Apoptosis and cell proliferation are involved in the initiation of liver carcinogenesis by a subnecrogenic dose of diethylnitrosamine in refed rats.

We investigated whether changes in apoptosis and cell proliferation induced by starvation and refeeding in rat liver may contribute to the initiation mechanism of liver cancer by 20 mg/kg of diethylnitrosamine (DENA). Rats were starved for 4 d, then refed and given 20 mg/kg of DENA after 1 d of refeeding. Rat livers were examined before and after DENA treatment to measure DNA loss and synthesis, the number of the placental form of glutathione S-transferase (P-GST) positive cells and their turnover. Four days of starvation depressed cell replication, as indicated by the labeling index (LI), and induced apoptosis, as shown by the decay of total DNA radioactivity and apoptotic index (AI, TUNEL technique).

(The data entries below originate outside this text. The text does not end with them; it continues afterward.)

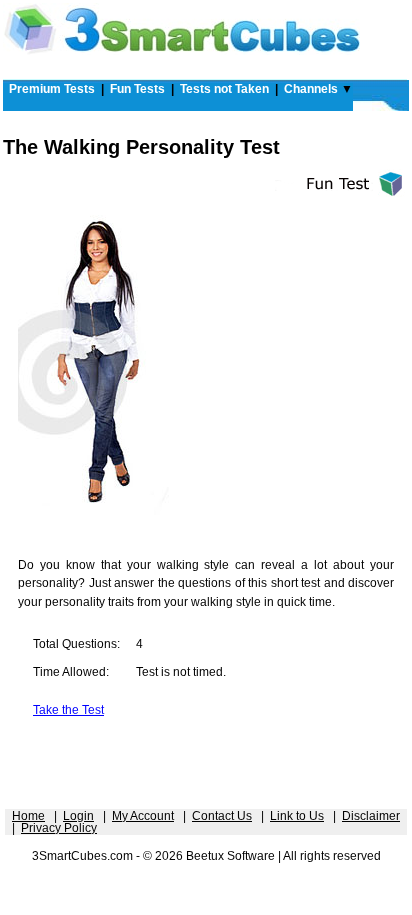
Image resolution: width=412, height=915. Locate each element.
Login (78, 816)
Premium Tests (52, 89)
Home (28, 816)
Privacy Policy (59, 828)
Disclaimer (371, 816)
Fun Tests (137, 89)
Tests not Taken (224, 89)
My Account (143, 816)
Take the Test (68, 710)
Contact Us (222, 816)
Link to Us (297, 816)
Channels (311, 89)
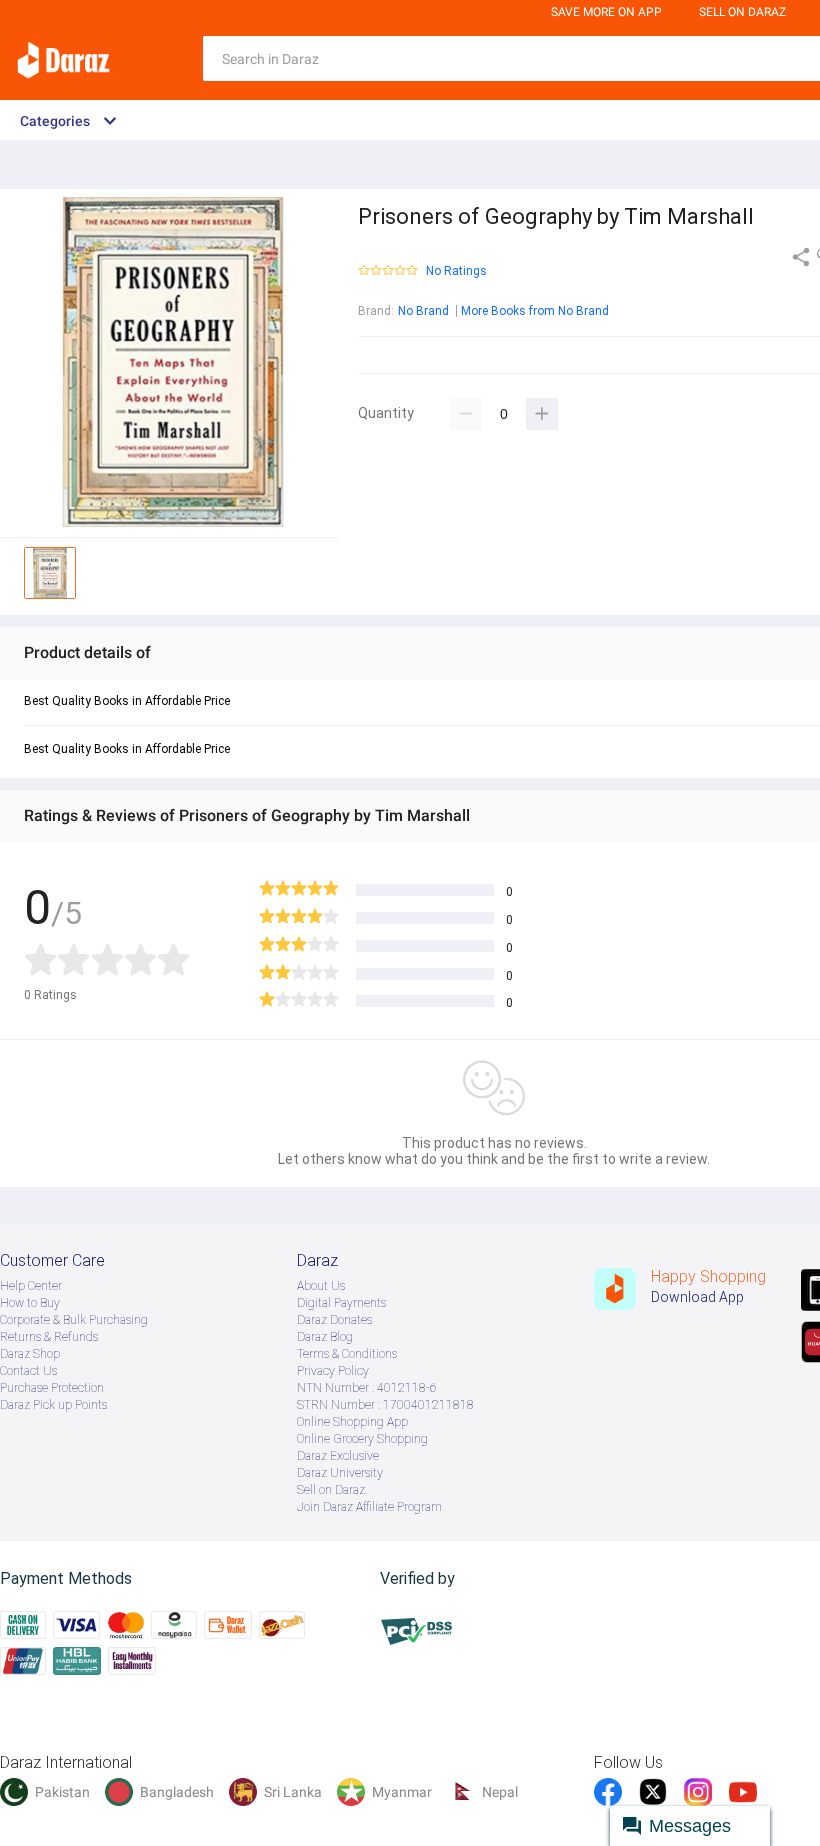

After 1 d of refeeding, AI significantly decreased and LI remained low, indicating that a high percentage of S phase cells was not required for the DNA damage due to 20 mg/kg of DENA. DENA induced apoptosis and the AI after 20 mg/kg of DENA was 3% in refed rats vs. 1% in fully-fed rats 5 d after DENA (P </= 0.05). Putative-initiated P-GST-positive hepatocytes appeared after administration of 20 mg/kg in refed rats, and they showed a higher LI (6%) than the surrounding P-GST-negative cells 3 d after DENA (LI = 2%; P </= 0.01), while very few P-GST-positive cells were found in fully-fed rats. These data indicate that starvation-induced cell loss and the subsequent refeeding trigger cell proliferation that gives a selective advantage to the cells initiated by 20 mg/kg of DENA to grow in the livers of refed rats.